The patient I’ll be discussing in this case was one I cared for on a cardiac step-down unit. This patient had end-stage renal failure and required dialysis on a daily basis. They had skipped dialysis for the previous three days. Heart failure, high cholesterol, hypertension, and cardiac arrhythmia were among the co-morbidities. The patient presented to our unit with chest pain and shortness of breath and required emergent inpatient dialysis. The patient had severe hypertension. Before arriving at the ER, the patient had not taken any of their prescribed morning medications. The attending physician prescribed an oral hypertensive medication dose for the patient to take at home. The nurse administered. Shortly after, the patient developed severe bradycardia and loss of consciousness, necessitating the administration of atropine IV to increase the heart rate. This patient’s pharmacokinetics and pharmacodynamics are being influenced by a number of factors.
This patient’s renal drug excretion was hampered by their end-stage renal failure and need for dialysis. They were three days behind schedule, and the patient’s blood pressure medication had accumulated and could not be filtered and excreted through the kidneys due to missed dialysis appointments. When renal failure occurs, the duration and intensity of a drug response may increase (Rosenthal &Burchum, 2021). Due to the reduced drug excretion and prolonged half-life, it also dangerously reduced the patient’s heart rate while treating his blood pressure. Cardiac rhythm monitoring has revealed that bradyarrhythmias are the most common clinically significant arrhythmias in hemodialysis patients (Roehm et al, 2020). Treating patients with heart failure, high blood pressure, and end-stage renal disease can be extremely difficult, especially if the patient is not adhering to medication and appointment schedules.
Knowing the patient’s home dose and last dose taken would aid in calculating the medication’s elimination half-life. Given that this is a renal patient, the half-life would be even longer and absorption would be compromised. This suggests that a medication dose may be too high in patients with HF and advanced kidney dysfunction, and that the dose should be reduced or the dosing interval extended (Kida et al, 2015).
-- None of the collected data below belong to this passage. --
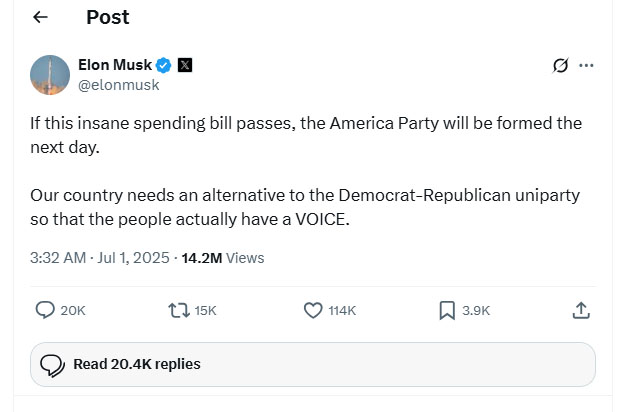Click the Grok icon on post
This screenshot has width=628, height=412.
click(x=561, y=66)
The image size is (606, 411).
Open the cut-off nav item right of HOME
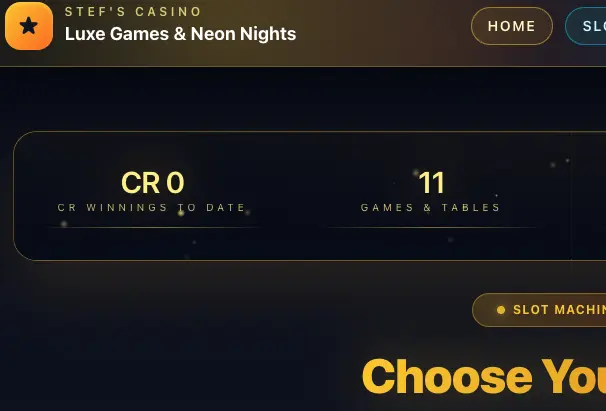pyautogui.click(x=588, y=26)
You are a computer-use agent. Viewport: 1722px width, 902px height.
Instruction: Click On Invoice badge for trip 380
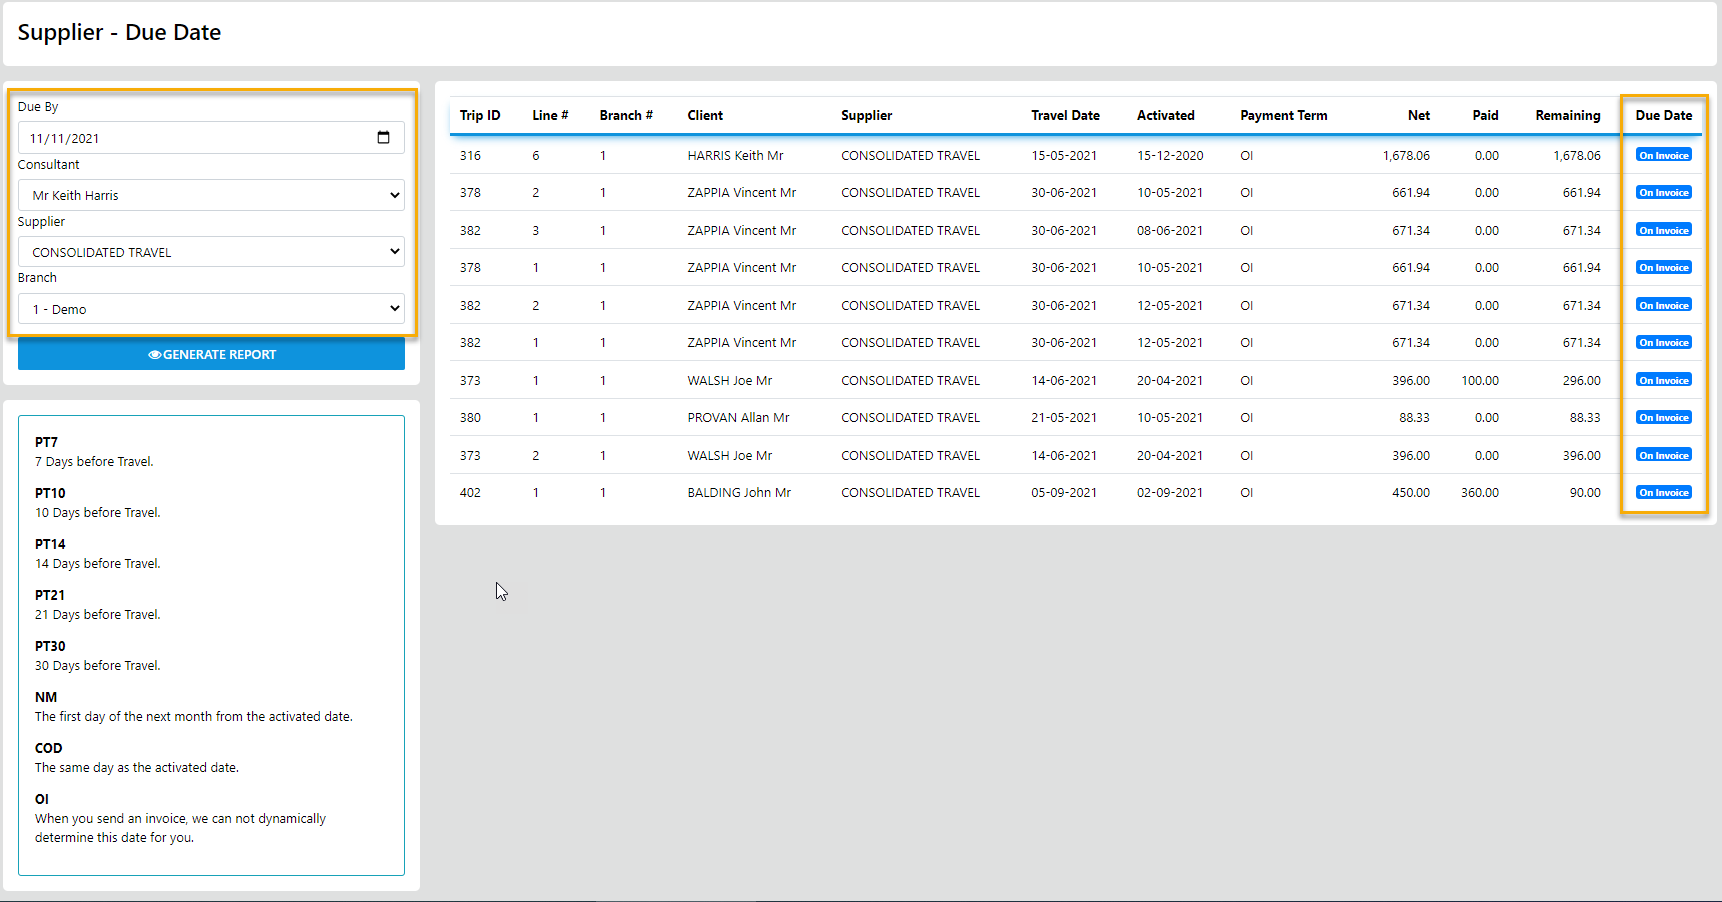[x=1663, y=417]
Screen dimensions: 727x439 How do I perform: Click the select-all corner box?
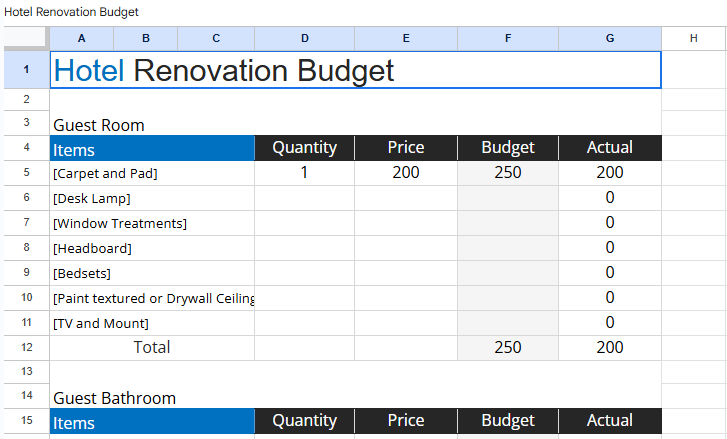tap(25, 38)
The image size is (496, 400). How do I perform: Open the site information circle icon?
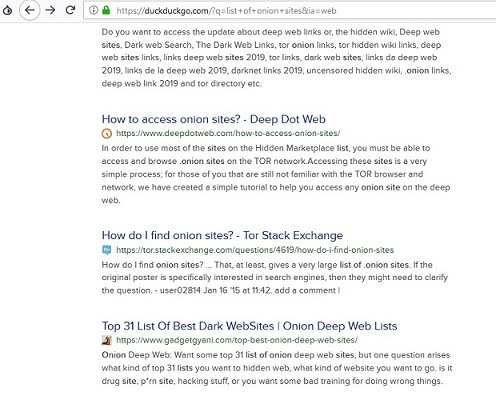tap(94, 10)
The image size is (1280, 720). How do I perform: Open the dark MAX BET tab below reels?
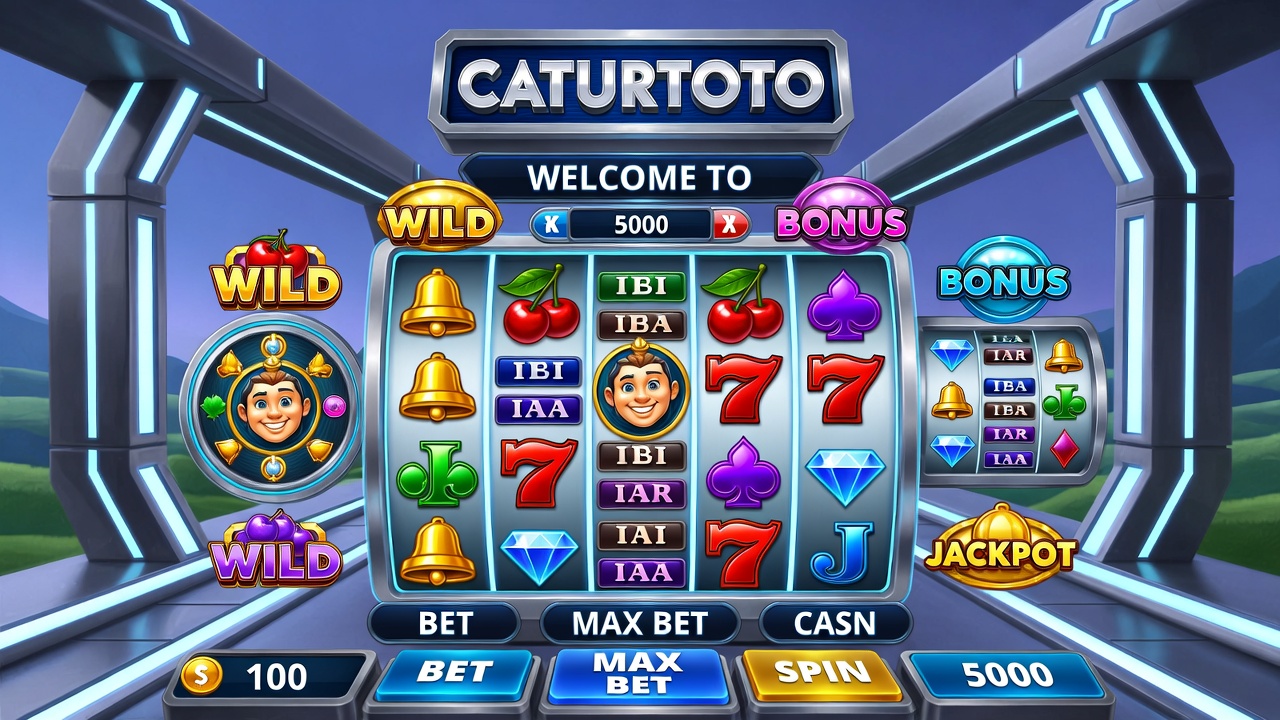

In my case study, I discussed this acute care inpatient hospital patient. If this were a patient of mine in a non-acute primary care clinic setting, the management would be slightly different. Patients with end-stage renal disease have a variety of symptoms, and many of them are often intertwined with or exacerbated by underlying comorbidities, making medication selection difficult. Given that patients with renal disease rely heavily on medication strategies to manage their symptoms, medication selection and management necessitate appropriate follow-up and monitoring by all members of the healthcare team (Cho et al, 2020).